### [What is needed]
When a line of the entries contains the word "Exhibition", report that line.

### [Records to use]
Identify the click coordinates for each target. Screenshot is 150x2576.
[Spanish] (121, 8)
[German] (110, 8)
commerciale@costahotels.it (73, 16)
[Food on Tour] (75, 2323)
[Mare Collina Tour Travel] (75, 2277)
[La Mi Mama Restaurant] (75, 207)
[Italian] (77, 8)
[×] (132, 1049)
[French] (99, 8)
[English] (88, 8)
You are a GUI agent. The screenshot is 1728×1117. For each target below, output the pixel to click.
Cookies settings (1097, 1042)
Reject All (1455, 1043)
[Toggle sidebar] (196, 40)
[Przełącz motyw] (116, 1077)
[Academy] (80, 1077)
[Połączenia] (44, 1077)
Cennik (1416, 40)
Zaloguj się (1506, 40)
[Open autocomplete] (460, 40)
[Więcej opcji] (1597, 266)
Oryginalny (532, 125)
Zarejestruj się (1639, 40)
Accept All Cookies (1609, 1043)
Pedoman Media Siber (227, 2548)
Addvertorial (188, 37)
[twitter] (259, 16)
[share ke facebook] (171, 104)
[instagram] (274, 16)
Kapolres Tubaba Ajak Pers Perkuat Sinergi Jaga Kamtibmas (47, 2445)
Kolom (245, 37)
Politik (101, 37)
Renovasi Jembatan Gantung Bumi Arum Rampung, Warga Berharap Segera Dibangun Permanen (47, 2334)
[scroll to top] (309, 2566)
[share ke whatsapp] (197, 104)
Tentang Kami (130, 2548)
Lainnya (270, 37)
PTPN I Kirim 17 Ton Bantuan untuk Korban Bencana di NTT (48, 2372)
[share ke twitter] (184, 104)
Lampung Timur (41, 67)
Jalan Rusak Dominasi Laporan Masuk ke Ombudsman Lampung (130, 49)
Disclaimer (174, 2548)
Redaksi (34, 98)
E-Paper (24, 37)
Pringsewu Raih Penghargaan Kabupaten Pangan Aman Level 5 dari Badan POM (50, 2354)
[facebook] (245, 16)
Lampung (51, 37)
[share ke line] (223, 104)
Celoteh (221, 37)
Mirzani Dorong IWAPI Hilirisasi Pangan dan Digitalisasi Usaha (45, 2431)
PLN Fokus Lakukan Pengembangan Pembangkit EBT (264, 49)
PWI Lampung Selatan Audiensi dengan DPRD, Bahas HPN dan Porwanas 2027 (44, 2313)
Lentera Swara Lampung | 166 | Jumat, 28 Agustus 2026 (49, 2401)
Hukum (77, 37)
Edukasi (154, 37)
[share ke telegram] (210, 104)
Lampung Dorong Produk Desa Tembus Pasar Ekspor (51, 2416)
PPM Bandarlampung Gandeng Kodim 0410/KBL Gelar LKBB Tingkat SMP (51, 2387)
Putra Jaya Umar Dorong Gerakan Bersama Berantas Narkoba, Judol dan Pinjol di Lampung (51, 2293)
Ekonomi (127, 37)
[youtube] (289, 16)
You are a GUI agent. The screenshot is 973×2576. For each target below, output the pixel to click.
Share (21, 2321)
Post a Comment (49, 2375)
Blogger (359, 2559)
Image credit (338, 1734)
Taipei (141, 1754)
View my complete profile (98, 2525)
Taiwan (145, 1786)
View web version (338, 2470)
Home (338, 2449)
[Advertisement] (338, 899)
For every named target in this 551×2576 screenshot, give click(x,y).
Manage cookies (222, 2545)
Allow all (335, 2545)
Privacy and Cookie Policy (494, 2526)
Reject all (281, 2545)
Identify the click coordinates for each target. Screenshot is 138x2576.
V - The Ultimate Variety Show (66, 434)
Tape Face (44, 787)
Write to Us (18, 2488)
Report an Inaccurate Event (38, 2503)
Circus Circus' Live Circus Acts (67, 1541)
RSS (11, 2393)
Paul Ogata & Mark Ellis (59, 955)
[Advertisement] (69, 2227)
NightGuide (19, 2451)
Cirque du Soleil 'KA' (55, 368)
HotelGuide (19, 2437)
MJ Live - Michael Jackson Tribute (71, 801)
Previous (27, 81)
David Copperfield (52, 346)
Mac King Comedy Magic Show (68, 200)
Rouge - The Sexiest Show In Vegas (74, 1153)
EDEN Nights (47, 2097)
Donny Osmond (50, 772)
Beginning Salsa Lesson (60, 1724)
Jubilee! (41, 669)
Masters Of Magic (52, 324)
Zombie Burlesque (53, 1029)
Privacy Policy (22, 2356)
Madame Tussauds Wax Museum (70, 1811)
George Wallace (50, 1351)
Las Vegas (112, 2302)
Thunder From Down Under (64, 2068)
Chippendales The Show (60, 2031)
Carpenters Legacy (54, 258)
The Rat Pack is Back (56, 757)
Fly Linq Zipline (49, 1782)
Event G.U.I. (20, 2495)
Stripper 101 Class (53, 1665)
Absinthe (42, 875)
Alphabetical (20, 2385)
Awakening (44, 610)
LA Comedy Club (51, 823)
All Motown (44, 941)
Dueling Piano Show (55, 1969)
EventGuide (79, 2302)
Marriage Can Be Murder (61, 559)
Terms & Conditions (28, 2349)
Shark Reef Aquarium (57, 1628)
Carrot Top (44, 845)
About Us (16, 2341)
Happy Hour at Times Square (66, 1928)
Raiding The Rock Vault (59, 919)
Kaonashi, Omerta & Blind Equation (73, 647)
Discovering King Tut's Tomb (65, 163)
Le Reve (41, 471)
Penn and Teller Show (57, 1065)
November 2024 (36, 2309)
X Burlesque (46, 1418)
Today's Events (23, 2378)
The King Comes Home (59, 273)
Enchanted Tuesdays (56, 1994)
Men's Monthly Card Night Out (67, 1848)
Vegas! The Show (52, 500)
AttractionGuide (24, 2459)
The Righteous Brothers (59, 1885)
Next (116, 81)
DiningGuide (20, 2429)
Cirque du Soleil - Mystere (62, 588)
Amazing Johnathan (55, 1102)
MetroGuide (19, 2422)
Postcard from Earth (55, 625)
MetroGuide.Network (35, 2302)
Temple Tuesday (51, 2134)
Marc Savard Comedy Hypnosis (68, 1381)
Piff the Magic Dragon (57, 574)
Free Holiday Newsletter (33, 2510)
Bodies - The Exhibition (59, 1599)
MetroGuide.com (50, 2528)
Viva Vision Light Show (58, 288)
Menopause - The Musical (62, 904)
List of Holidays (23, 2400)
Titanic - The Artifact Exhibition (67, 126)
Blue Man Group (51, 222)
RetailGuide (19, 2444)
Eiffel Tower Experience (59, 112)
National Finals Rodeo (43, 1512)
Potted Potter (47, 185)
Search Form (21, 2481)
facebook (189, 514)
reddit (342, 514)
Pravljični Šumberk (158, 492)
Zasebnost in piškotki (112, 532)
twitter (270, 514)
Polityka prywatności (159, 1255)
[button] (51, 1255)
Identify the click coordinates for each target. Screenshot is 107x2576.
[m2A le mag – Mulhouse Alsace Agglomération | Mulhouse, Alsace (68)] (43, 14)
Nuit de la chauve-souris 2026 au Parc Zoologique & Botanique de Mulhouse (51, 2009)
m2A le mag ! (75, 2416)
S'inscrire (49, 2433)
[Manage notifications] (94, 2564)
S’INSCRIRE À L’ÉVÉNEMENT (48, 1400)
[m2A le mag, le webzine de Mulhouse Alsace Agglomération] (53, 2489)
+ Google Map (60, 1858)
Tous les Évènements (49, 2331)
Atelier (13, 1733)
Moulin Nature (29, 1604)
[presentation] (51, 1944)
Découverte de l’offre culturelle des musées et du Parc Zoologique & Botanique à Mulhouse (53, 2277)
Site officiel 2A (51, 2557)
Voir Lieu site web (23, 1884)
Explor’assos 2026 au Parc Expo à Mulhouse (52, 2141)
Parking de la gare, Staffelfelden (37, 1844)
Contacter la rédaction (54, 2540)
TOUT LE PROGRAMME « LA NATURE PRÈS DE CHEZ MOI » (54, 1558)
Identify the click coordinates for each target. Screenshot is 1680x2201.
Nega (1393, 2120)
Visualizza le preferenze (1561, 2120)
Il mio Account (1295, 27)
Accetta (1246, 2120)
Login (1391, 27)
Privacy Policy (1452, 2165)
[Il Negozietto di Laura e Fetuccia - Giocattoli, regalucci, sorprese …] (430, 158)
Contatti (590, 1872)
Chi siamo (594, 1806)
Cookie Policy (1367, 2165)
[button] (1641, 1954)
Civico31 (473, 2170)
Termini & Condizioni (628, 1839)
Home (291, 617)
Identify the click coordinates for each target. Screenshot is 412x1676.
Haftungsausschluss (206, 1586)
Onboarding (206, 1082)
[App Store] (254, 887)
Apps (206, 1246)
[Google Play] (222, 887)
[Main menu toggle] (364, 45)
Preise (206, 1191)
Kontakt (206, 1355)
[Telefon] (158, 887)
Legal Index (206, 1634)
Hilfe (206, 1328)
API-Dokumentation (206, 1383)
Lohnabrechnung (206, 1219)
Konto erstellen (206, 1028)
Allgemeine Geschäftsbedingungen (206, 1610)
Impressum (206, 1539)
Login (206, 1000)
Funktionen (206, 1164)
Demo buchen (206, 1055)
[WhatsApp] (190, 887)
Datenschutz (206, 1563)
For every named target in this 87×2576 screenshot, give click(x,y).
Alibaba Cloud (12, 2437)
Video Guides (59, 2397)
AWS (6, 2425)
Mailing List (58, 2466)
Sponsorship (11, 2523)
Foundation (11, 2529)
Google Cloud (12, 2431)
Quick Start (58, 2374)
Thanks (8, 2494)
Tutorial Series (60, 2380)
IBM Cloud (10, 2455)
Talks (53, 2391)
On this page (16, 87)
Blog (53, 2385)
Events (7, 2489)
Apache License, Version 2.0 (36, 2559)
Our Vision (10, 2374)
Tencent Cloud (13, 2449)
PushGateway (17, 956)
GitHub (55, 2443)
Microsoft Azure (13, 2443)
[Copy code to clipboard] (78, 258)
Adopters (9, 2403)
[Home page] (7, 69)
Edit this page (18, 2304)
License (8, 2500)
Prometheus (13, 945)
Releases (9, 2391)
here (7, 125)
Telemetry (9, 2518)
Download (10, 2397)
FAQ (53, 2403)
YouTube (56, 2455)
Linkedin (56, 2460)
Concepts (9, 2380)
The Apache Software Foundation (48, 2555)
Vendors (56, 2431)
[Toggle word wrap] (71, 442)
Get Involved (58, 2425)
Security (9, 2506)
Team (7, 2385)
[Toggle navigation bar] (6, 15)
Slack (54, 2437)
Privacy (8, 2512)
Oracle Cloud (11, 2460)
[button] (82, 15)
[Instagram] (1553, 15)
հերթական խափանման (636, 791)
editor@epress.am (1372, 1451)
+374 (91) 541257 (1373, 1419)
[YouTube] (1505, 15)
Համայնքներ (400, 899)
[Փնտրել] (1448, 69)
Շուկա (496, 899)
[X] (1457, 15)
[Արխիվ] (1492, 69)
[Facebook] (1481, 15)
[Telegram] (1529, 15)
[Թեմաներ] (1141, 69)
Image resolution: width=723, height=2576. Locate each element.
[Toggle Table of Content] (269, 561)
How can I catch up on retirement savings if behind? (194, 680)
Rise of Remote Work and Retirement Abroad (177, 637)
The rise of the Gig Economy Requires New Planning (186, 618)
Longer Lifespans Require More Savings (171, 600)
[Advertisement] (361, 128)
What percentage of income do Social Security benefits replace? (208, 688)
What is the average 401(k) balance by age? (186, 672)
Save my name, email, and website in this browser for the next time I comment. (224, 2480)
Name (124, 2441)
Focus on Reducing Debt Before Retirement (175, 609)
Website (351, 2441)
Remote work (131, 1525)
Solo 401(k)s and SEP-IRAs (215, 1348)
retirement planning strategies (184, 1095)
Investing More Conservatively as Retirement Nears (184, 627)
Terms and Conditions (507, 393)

### [Exercise solution]
Bodies - The Exhibition (59, 1599)
Titanic - The Artifact Exhibition (67, 126)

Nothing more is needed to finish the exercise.